Studies have shown that PPIs are no better than placebo for most infants with symptoms of spitting up, irritability, or unexplained crying, which may be because the medications are often prescribed for symptoms that are not GERD.
"In most infants, these symptoms are 'life,' not a disease, and do not warrant treatment with drugs, which can have significant adverse effects."
Potential adverse effects include higher risk of infections like pneumonia and gastroenteritis as well as abnormalities in the levels of essential vitamins and minerals.
Instead of prescribing, Hassall suggested that doctors explain to parents how infants cannot self-calm, and how to help their children to do so.
Tips include:
- Rhythmic rocking and patting two to three times per second in a quiet environment, recognizing that that baby may still resume crying as soon as he or she is put down.

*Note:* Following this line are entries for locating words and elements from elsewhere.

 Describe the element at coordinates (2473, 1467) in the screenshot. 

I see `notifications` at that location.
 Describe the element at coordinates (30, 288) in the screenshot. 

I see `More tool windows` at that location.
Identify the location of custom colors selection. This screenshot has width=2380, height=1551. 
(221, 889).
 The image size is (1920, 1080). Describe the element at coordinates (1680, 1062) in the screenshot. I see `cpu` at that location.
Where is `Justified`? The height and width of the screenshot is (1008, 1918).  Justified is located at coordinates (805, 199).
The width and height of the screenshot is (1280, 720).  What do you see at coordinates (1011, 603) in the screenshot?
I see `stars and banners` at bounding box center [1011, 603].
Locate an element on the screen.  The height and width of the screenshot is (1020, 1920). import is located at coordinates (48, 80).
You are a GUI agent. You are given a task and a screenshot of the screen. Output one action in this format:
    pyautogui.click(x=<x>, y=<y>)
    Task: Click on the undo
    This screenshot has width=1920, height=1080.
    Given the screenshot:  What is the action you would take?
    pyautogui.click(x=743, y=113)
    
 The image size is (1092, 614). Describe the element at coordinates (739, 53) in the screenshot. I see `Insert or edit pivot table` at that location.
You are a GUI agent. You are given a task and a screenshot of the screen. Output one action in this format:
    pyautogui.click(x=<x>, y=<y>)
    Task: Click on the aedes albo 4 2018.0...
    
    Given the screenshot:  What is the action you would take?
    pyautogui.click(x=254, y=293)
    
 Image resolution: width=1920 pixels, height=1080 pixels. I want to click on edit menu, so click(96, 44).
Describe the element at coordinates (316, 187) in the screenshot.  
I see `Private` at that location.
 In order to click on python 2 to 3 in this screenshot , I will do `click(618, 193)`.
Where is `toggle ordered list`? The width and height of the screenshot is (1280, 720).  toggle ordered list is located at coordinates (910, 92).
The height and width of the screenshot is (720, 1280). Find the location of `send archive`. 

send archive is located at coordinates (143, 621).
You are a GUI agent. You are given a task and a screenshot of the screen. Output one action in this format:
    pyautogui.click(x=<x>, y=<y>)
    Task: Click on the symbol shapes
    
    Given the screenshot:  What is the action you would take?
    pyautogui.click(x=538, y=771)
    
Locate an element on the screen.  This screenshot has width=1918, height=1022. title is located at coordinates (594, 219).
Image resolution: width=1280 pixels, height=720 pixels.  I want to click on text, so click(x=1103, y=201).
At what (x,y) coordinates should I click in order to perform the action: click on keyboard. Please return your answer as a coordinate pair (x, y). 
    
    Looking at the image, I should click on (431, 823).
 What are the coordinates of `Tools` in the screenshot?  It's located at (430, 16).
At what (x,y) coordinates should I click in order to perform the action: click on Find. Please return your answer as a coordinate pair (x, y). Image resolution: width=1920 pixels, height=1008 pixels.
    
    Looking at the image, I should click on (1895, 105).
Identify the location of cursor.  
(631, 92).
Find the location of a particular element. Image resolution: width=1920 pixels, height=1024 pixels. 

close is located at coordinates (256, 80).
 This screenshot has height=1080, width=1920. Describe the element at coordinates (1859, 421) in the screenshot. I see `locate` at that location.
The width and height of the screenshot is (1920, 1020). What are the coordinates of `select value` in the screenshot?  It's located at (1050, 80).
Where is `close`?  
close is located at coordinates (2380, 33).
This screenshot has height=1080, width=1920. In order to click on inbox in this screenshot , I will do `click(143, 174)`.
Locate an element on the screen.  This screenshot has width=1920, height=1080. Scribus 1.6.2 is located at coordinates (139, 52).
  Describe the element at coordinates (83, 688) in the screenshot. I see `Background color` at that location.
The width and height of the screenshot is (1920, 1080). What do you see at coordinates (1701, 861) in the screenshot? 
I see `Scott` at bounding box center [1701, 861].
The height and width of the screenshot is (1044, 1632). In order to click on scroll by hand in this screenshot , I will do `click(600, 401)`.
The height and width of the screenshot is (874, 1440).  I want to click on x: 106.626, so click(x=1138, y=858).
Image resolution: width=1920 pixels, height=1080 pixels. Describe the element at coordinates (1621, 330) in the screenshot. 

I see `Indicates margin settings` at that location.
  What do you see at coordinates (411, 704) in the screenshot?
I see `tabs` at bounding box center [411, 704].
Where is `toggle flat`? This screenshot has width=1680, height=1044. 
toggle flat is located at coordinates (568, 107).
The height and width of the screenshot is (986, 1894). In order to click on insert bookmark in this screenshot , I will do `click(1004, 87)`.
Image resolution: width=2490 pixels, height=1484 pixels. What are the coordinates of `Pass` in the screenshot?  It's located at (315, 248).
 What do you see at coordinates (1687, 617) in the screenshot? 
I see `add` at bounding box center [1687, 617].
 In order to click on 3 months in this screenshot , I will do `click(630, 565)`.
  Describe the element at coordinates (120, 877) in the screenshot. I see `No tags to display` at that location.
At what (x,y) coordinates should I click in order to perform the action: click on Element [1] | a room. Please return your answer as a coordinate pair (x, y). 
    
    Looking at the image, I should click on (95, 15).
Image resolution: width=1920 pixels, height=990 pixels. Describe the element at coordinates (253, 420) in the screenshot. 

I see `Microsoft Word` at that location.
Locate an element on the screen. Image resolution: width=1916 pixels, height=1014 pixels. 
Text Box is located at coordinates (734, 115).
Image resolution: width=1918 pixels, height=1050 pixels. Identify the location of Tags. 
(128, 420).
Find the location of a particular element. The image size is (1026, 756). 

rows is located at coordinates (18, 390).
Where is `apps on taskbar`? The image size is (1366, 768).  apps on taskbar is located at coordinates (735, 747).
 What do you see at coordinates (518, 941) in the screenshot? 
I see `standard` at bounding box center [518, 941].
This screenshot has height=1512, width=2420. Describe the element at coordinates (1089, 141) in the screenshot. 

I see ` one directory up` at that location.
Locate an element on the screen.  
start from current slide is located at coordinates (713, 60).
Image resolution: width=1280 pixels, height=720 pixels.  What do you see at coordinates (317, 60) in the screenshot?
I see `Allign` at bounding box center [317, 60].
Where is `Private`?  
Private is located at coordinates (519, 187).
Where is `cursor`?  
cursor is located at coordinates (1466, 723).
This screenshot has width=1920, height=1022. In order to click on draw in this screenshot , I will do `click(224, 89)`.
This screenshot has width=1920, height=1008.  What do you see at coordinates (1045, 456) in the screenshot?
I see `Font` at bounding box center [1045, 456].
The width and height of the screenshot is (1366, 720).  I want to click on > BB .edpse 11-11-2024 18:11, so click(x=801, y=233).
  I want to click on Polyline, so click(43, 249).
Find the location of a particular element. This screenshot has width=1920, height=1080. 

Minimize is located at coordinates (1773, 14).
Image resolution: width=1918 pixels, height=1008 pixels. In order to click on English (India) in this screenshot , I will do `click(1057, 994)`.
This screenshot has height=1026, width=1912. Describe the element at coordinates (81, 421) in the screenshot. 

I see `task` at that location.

- A car ride does not eliminate pain but stops the crying, which Hassall said "has diagnostic and therapeutic value."
In one study, unexplained crying improved overall in 78 per cent of infants within two weeks with only positional and feeding changes and exclusion from exposure to tobacco smoke.
For a child with likely or proven GERD, the benefits of acid-suppressing drugs in appropriate dose outweigh the risks, and in most cases, also far outweigh the risks of surgery, Hassall concluded.
The author said he received a clinical research grant from AstraZeneca Canada and is a consultant for Takeda Pharmaceuticals.